Effective case management is central to reducing malaria mortality and morbidity worldwide, but only a minority of those affected by malaria, have access to prompt effective treatment. In Kenya, the Division of Malaria Control is committed to ensuring that 80 percent of childhood fevers are treated with effective anti-malarial medicines within 24 hours of fever onset, but this target is largely unmet. This review aimed to document evidence on access to effective malaria treatment in Kenya, identify factors that influence access, and make recommendations on how to improve prompt access to effective malaria treatment. Since treatment-seeking patterns for malaria are similar in many settings in sub Saharan Africa, the findings presented in this review have important lessons for other malaria endemic countries.


Internet searches were conducted in PUBMED (MEDLINE) and HINARI databases using specific search terms and strategies. Grey literature was obtained by soliciting reports from individual researchers working in the treatment seeking field, from websites of major organizations involved in malaria control and from international reports.

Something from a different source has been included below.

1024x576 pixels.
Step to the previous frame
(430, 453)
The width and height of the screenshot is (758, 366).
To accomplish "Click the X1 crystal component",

The review indicated that malaria treatment-seeking occurs mostly in the informal sector; that most fevers are treated, but treatment is often ineffective. Irrational drug use was identified as a problem in most studies, but determinants of this behaviour were not documented. Availability of non-recommended medicines over-the-counter and the presence of substandard anti-malarials in the market are well documented. Demand side determinants of access include perception of illness causes, severity and timing of treatment, perceptions of treatment efficacy, simplicity of regimens and ability to pay. Supply side determinants include distance to health facilities, availability of medicines, prescribing and dispensing practices and quality of medicines. Policy level factors are around the complexity and unclear messages regarding drug policy changes.


Kenya, like many other African countries, is still far from achieving the Abuja targets. The government, with support from donors, should invest adequately in mechanisms that promote access to effective treatment. Such approaches should focus on factors influencing multiple dimensions of access and will require the cooperation of all stakeholders working in malaria control.